L'analyse de Mai 68 reste percutante, les trois Mai 68 parallèles et largement étanches entre eux, le Mai 68 étudiant et la Sorbonne, le Mai 68 ouvrier et Billancourt, le Mai 68 culturel et l'Odéon, trois "émergences" qui tournent court, dont l'ébranlement s'épuise vite en comparaison de l'énergie libérée, et un autre Mai 68, silencieux et moins immédiatement visible, la "diagonale des trois autres" (comme l'écrit plaisamment Badiou, oubliant un instant sa rigueur mathématique !), dont l'ébranlement se poursuit encore aujourd'hui, le grand dé-placement, la remise en cause des positions établies dans le combat pour l'émancipation : mouvements, associations, syndicats, partis sont traversés par ce quatrième Mai, questionnés dans leurs légitimités et dans les positions qu'ils assignent aux individus. D'une certaine façon, ils ne s'en sont guère aperçu sur le coup (les trois Mai parallèles ont finalement été promptement remis au pas par leurs institutions respectives), n'ont rien appris du défi qui leur était lancé et, peu à peu vidés de leur substance par leur absence de réponse à ce questionnement, ils titubent encore comme des zombies ainsi qu'on peut les voir aujourd'hui.

On peut savoir gré à Badiou de présenter à nouveau son analyse de la GRPC ... Étrangement, il présente comme marginale cette analyse, qui fait de la GRPC une mise en pratique d'un refus de l'ossification "soviétisante" du PCC, face à une analyse qui serait plus largement reconnue qui ferait de cette épisode une simple facette de la lutte pour le pouvoir au sein du PCC. Question de culture politique d'origine, sans doute, mais il me semblait que son interprétation était plutôt l'interprétation dominante : remise en cause du rôle dirigeant de l'Etat-Parti en voie de bureaucratisation à la tête de la révolution et appel aux forces extérieures à cette bureaucratie pour reprendre l'élan des transformations sociales, avec cette ambigüité fondamentale, et à terme mortelle, que cet appel à la subversion est lancé de l'intérieur du Parti et précisément depuis son aile militaire. On n'est pas forcé de partager son apparente indifférence à l'égard des souffrances liées à ces années "exaltantes et éprouvantes" (formulation quelque peu ambigüe qui appelle automatiquement un double "pour qui ?" laissé sans réponse).

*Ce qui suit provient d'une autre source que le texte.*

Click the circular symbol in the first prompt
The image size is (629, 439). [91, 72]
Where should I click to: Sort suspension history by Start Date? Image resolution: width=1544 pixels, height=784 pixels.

Le chapitre sur la Commune de Paris apprendra peu "factuellement" à ceux qui connaissent un rien de leur histoire de France (si ! que la direction militaire de la Commune était en partie confiée à des immigrés polonais ! Dąbrowski (Dombrowski) et Wroblewski) mais représente une précieuse introduction à la philosophie singulière de Badiou. On trouve rarement de la part des philosophes "de système" (et Dieu sait que Badiou en fait partie) une telle attention à introduire (ici, le mot "vulgariser" serait tout à fait incorrect) quelques concepts-clés (site, événement) de son système à la lumière de cet épisode historique.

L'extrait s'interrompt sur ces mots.